Rheinoper: In der Pralinenschachtel

Claus Guth setzt Richard Wagners „Tristan und Isolde“ aufs Trockene.

Düsseldorf. Ein großzügiges Schlafzimmer wird sichtbar, wenn sich im Düsseldorfer Opernhaus der Vorhang zu Wagners "Tristan und Isolde" öffnet. Das Gemach würde das typische Bühnenbild für den 1. Akt des "Rosenkavalier" von Richard Strauss abgeben. Doch laut Libretto müssten wir uns auf einem Schiff befinden, auch Wagners Musik illustriert die Weite des Meeres.

Regisseur Claus Guth legt das Stück aber trocken und lässt es in der Zürcher Villa des wohlhabenden Wagner-Förderers Otto Wesendonck spielen.

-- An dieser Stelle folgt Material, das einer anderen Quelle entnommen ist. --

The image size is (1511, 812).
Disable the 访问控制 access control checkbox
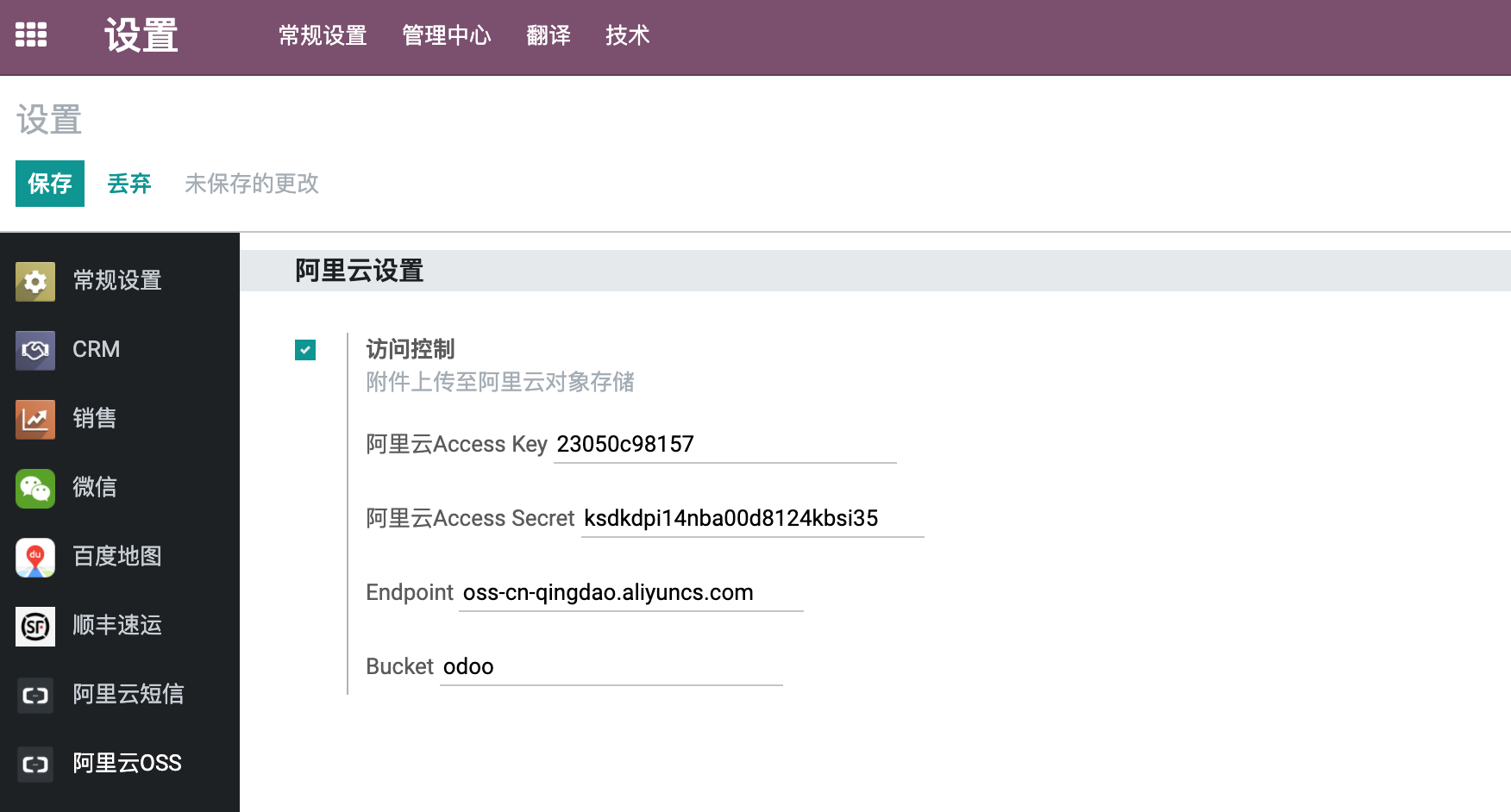tap(304, 350)

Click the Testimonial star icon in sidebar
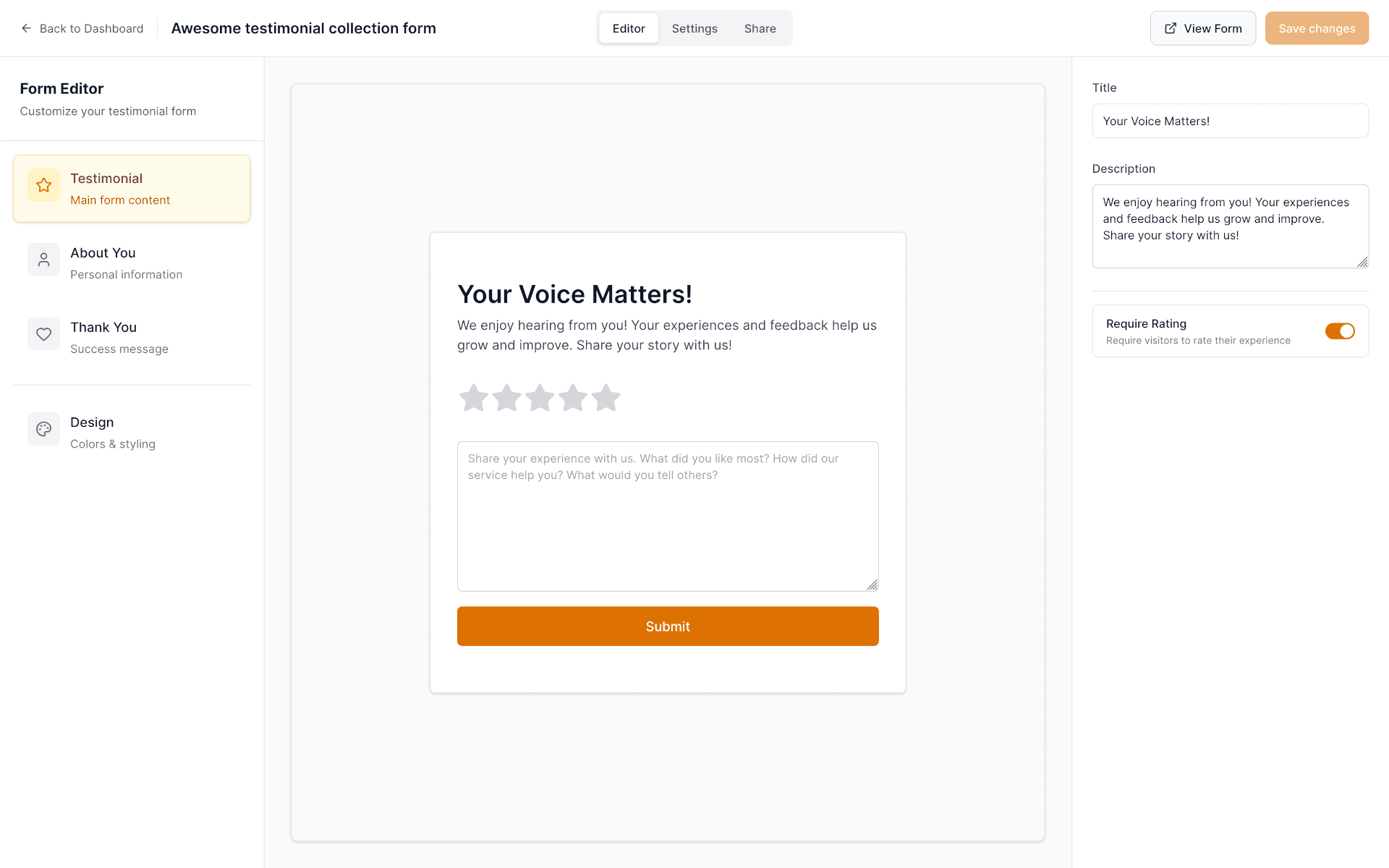tap(43, 186)
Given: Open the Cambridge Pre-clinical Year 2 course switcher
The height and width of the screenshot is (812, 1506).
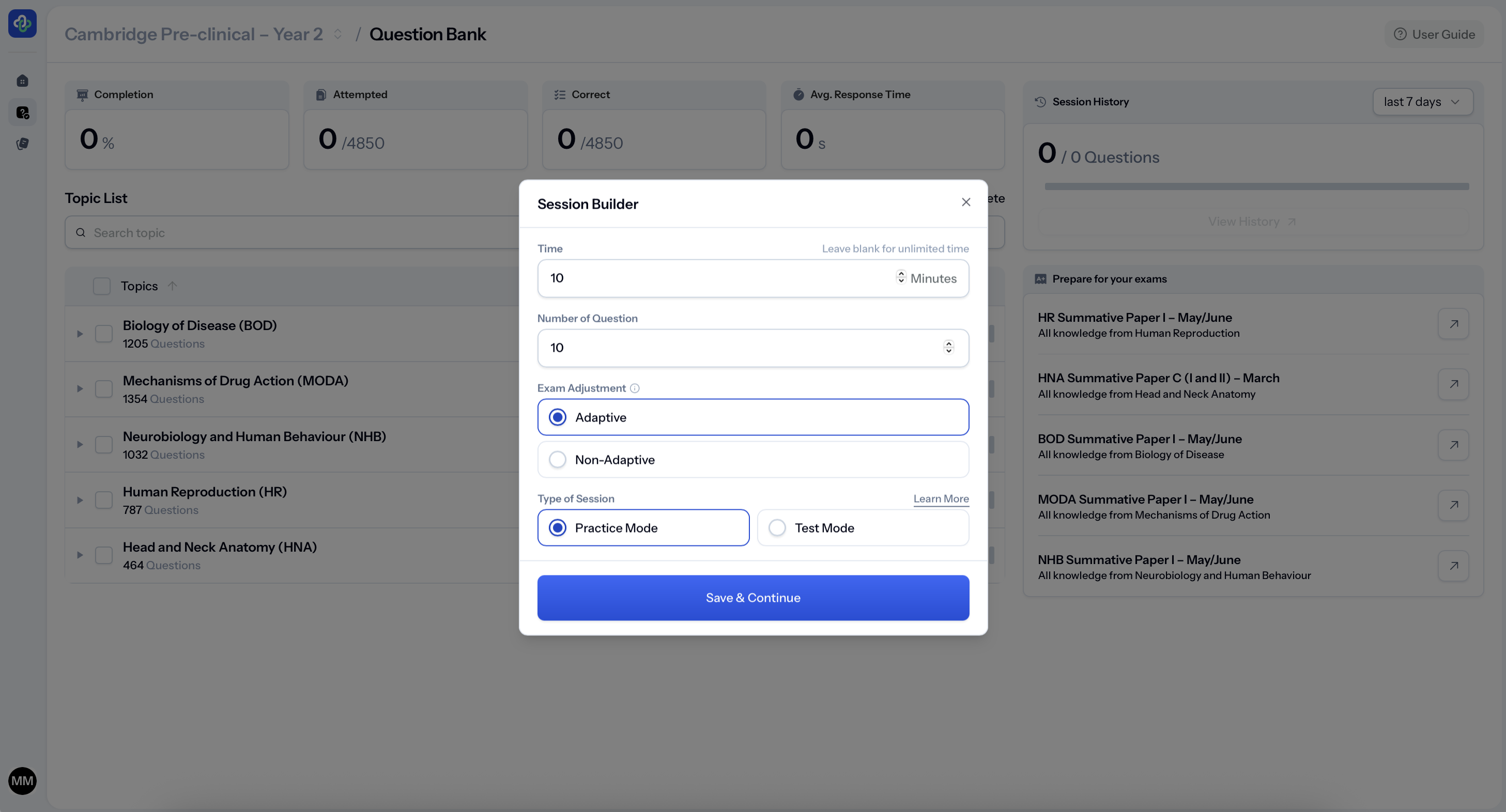Looking at the screenshot, I should [337, 34].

Mit dessen Frau Mathilde hatte Wagner eine Liaison, darauf nimmt die Inszenierung Bezug.

Das Ambiente strahlt Gediegenheit aus. Symmetrisch sind Flügeltüren, Stühle und Wandleuchten angeordnet, alles wirkt appetitlich sortiert wie in einer Schachtel Sprüngli-Pralinen. Doch in der Gefühlswelt der Protagonisten Tristan und Isolde herrscht große Verwirrung. Die Situation ist ja auch verfahren: Tristan soll Isolde seinem obersten Dienstherrn, König Marke, zuführen. Doch durch einen versehentlich eingenommenen Liebestrank fällt sich das Paar liebestrunken in die Arme.

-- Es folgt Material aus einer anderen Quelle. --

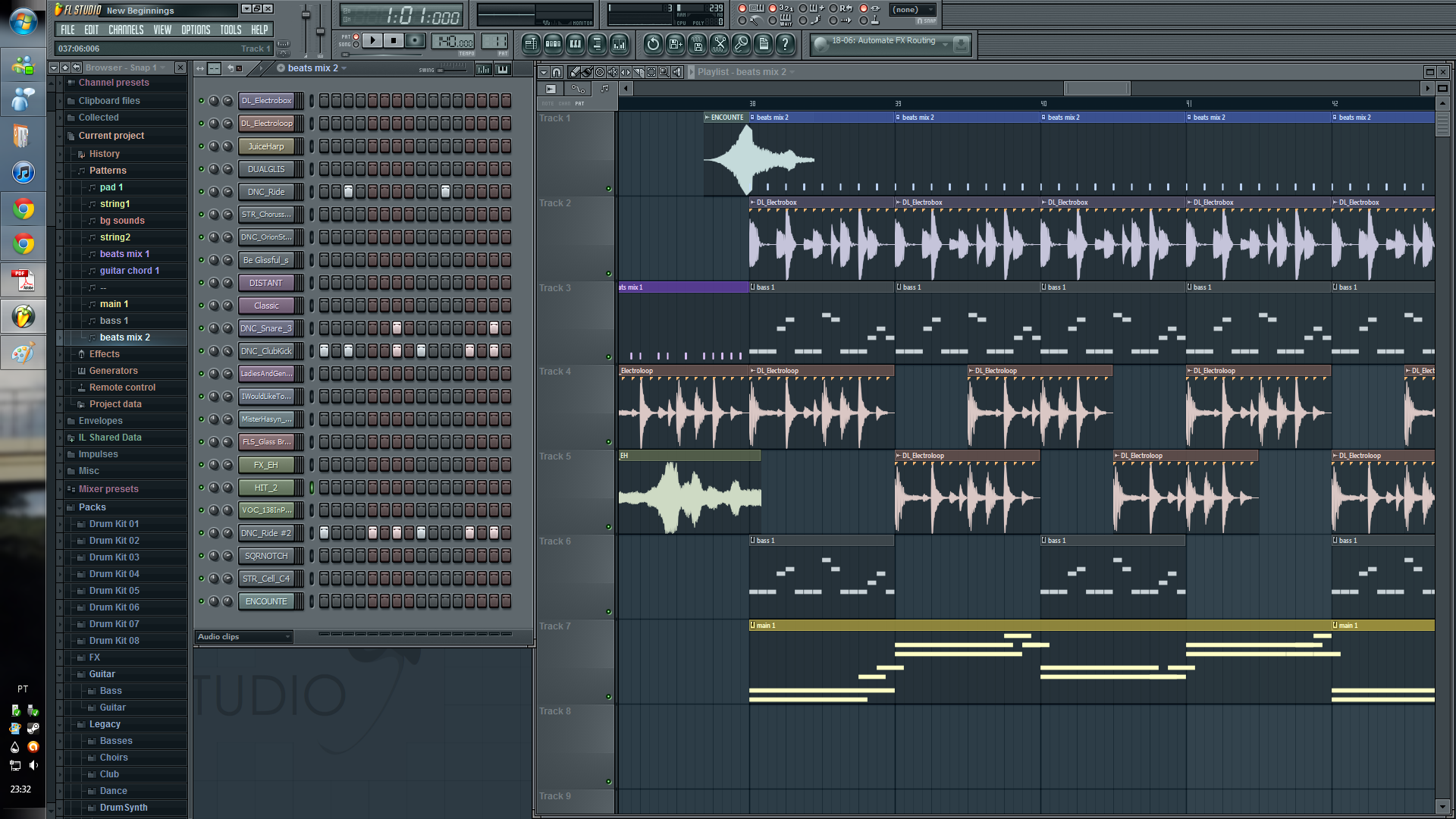Open the Audio clips group filter dropdown

tap(243, 637)
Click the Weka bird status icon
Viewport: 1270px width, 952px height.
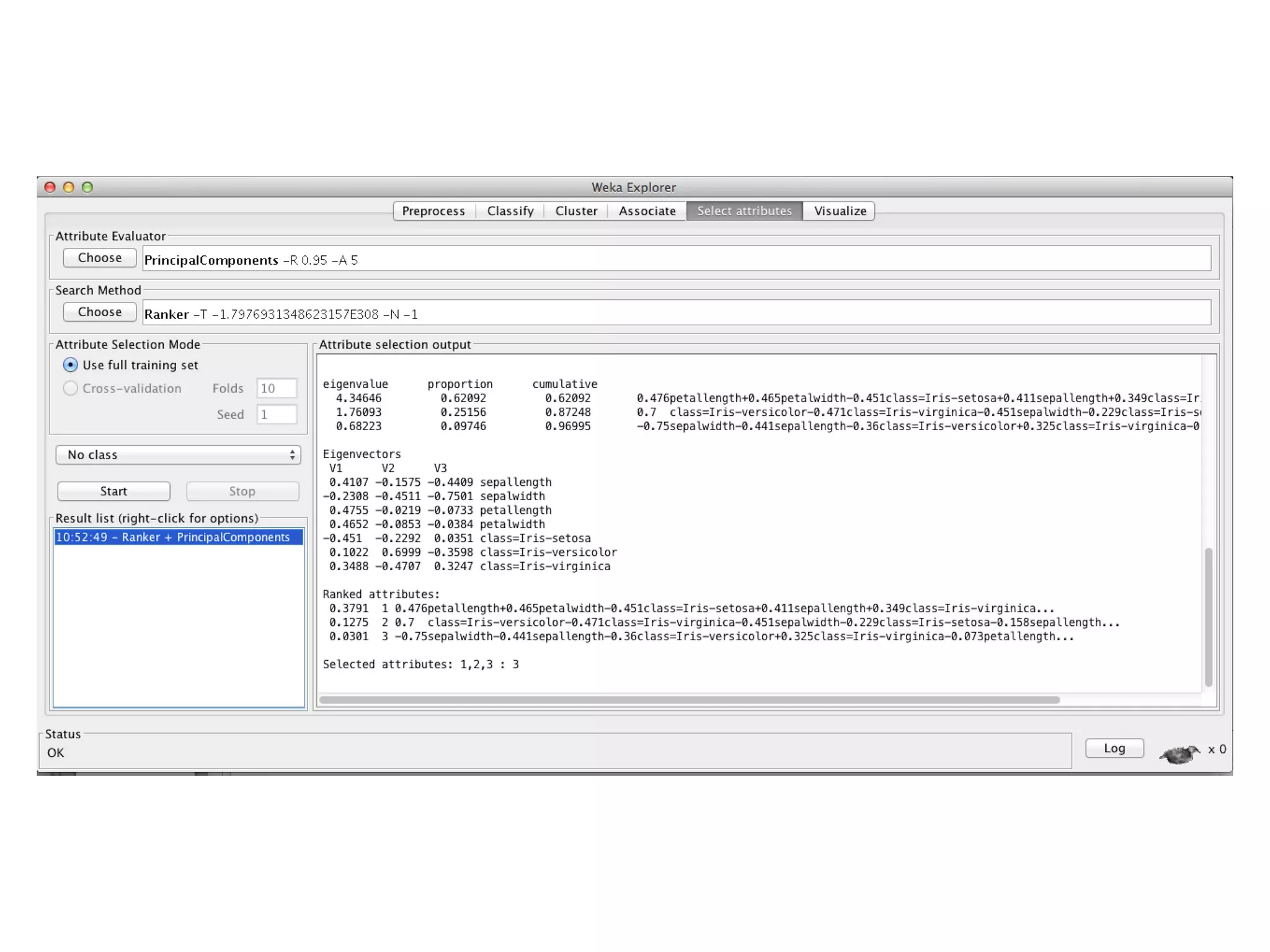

Eine großbürgerliche Gesellschaft der Wagner-Zeit flaniert mit Sektglas durchs noble Haus. Die häufig in Schwung gebrachte Drehbühne ermöglicht eine rege Gebäudebegehung. Leider wirkt die Szenerie auf Dauer dürftig. Denn die Fokussierung auf die im Korsett der Konvention gefangenen Leidenschaft verengt den Horizont des Werkes. So weicht das von Wagner beabsichtigte Mysterium einer nur durch den Tod zu befreienden Liebe einer mitunter trivialen Travestie.

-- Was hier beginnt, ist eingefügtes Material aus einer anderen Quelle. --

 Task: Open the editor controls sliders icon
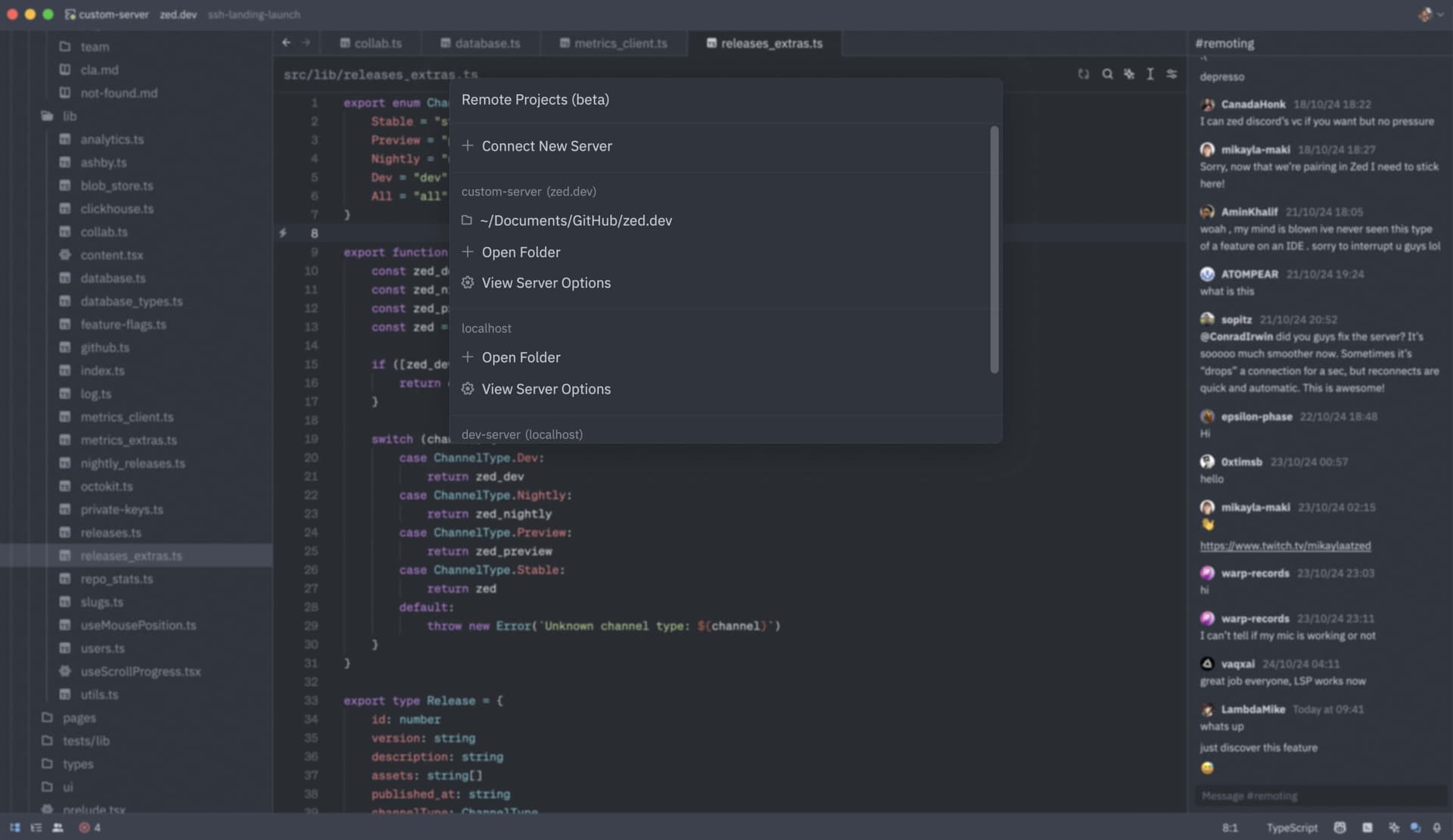(x=1171, y=74)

Die beiden Gaststars Ian Storey (Tristan) und Janice Baird (Isolde) agieren darstellerisch differenziert, spiegeln aber mit ihren oft angestrengt klingenden Stimmen die Krise auf dem Weltmarkt der Wagner-Sänger. Dafür machen die hauseigenen Sänger einen erfreulichen Eindruck, allen voran Hans-Peter König als König Marke. Auch Annette Seiltgen füllt die Rolle von Isoldes Dienerin Brangäne hoch inspiriert aus, Oleg Bryjak bewältigt die Partie des Kurwenal zuverlässig. Im Orchestergraben entzünden die Düsseldorfer Symphoniker unter Leitung von GMD Axel Kober jenes Feuer der Leidenschaft, das auf der Bühne so sparsam glimmt. So jubelt das Publikum dem Orchester und seinem Dirigenten zu. Storey und Baird müssen auch einige Buhrufe hinnehmen, ebenso der Regisseur.